Site information
- Type: Former Artillery battery
- Owner: Australian Army
- Condition: Heavily corroded
- Facilities: Two 6-inch (15 cm) guns

Location
- Six Inch GunsLocation of Cocos (Keeling) Islands in the Indian Ocean
- Coordinates: 12°04′52″S 96°50′38″E﻿ / ﻿12.0812°S 96.8438°E

Site history
- Built: c. 1941
- Materials: Steel

Garrison information
- Garrison: Ceylon Garrison Artillery; Ceylon Light Infantry;

Commonwealth Heritage List
- Official name: Six Inch Guns
- Type: Listed place (Historic)
- Designated: 22 June 2004
- Reference no.: 105222

= Six Inch Guns, Horsburgh Island =

The Six Inch Guns are a heritage-listed former battery at Horsburgh Island, Cocos (Keeling) Islands, Australia. It was added to the Australian Commonwealth Heritage List on 22 June 2004.

==History==

During World War II Horsburgh Island was occupied by armed forces. In November 1940 the Australian Army decided Cocos should guard against another Emden-type incident (Battle of Cocos) and a military presence be speedily arranged.

In 1941 Captain Koch of the Ceylon Garrison Artillery and his unit came to Horsburgh Island and installed two 6 in guns to protect the atoll's main entrance and anchorage. This installation was to be supplemented by an infantry presence. The men who provided the islands' defences came from two volunteer corps, the Ceylon Light Infantry and the Ceylon Garrison Artillery under the command of British officers.

These volunteer soldiers eventually led the Cocos Islands mutiny on 8 May 1942 - the aim to hand over control of the islands to the Japanese. The mutiny went horribly wrong and resulted in one death and a few minor injuries. Four of the gunners were imprisoned and three executed. The two rusted gun emplacements remain on the southern point today as reminders of the military occupation of Horsburgh Island.

== Description ==

The guns are located at Possession Point on the south-east corner of Horsburgh Island. There are two guns, one on a steel base which has partially collapsed onto the beach. The other gun is approximately 50 m inland. The barrel of the gun is detached and partially buried on the beach. There are stone and coral walls that extend into the lagoon.
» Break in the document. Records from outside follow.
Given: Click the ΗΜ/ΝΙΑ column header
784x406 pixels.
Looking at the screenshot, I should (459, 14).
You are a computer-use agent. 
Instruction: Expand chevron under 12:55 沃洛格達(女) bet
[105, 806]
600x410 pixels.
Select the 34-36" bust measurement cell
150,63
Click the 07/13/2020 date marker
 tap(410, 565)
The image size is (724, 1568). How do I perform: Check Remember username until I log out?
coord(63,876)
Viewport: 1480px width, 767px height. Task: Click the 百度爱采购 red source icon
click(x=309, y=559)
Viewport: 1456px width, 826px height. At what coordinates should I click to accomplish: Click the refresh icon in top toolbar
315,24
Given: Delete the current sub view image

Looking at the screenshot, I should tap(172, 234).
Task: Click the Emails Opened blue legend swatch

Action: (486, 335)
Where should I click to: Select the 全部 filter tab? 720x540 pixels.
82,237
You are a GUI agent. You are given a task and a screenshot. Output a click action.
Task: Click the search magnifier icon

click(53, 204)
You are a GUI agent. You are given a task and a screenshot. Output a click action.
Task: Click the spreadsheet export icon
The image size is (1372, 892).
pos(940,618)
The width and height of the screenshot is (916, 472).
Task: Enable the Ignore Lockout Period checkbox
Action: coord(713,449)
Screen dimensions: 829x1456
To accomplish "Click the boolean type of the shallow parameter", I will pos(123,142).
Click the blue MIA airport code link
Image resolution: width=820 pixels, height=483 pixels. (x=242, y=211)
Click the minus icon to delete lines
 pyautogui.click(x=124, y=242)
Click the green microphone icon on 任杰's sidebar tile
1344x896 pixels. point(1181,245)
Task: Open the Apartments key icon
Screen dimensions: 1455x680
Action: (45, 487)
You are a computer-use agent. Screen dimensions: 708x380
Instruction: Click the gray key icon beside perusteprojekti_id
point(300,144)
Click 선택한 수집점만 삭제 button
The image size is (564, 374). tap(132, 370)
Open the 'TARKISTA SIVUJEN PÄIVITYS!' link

The guns may be associated with World War II gun installations on Christmas Island.

=== Condition ===

In 1996, the guns were heavily rusted and parts were missing. The front gun has been undermined and the inland gun barrel has been separated.

In 2000 it was reported that due to the coastline having eroded so substantially, the barrel of the gun has been washed off into the sand further and the base now rests entirely on the beach rather than on the higher grassed lands as it once did. Several other bits of the gun are now lying exposed on the coral. All are heavily corroded. The gun mount in the grass area is also heavily corroded.

== Heritage listing ==

The Six Inch Guns, c. 1941, demonstrate the Cocos (Keeling) Islands' important strategic location in the Indian Ocean during World War II. World War II ended the relative isolation of the Islands and the military presence led to Australian and international scrutiny of the Clunies Ross family's paternalistic administration of the Cocos Malay people. This scrutiny was a catalyst for the Australian Government to assume control of the Islands in 1951.

The Six Inch Guns are surviving evidence of the armed forces occupation and impact of World War II on the Cocos (Keeling) Islands, and are the only remnant of the period when the Ceylonese Army was stationed on Horsburgh Island.